** Opening MATERIAL FOR THIS TASK block **

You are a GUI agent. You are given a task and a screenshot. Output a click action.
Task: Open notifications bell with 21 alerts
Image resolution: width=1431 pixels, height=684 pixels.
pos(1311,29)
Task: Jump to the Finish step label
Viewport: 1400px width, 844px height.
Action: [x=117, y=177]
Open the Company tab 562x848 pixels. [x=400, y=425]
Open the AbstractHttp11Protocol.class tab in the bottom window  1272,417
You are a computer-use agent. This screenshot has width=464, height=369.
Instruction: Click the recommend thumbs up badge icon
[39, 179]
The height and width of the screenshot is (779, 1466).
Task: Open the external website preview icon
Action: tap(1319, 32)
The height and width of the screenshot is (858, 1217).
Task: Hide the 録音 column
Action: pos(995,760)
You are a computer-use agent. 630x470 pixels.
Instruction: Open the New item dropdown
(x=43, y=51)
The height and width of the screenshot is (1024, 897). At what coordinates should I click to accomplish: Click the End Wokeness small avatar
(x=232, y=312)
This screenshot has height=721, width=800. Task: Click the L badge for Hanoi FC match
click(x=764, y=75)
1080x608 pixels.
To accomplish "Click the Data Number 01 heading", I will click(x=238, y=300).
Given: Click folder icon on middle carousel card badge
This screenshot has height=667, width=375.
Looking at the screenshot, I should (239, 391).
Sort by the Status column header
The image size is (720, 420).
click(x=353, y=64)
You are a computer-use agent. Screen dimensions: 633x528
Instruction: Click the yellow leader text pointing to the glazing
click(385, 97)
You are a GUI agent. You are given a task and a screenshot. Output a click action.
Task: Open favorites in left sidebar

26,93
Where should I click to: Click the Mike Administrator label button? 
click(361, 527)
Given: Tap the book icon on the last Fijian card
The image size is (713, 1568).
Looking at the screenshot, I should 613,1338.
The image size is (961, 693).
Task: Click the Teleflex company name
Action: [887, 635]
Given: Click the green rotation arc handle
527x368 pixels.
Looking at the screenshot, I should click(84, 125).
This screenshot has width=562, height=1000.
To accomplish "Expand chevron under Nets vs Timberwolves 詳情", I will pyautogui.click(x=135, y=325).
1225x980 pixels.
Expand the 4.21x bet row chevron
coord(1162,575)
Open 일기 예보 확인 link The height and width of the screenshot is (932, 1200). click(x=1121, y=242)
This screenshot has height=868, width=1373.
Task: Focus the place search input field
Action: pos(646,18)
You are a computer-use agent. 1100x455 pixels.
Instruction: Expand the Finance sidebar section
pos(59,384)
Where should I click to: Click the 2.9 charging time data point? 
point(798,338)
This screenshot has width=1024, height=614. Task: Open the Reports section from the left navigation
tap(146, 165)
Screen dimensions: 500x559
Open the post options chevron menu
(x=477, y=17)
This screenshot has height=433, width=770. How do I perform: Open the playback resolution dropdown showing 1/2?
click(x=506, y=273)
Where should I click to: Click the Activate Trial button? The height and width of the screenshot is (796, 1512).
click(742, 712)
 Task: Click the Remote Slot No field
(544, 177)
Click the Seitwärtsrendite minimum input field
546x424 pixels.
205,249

** Closing MATERIAL FOR THIS TASK block **

### THE PROBLEM
Write out exactly the lines above from the line with "Open the Company" through the line with "You are a computer-use agent. This", both of them included, and leave out all other lines.

### EXERCISE RESULT
Open the Company tab 562x848 pixels. [x=400, y=425]
Open the AbstractHttp11Protocol.class tab in the bottom window  1272,417
You are a computer-use agent. This screenshot has width=464, height=369.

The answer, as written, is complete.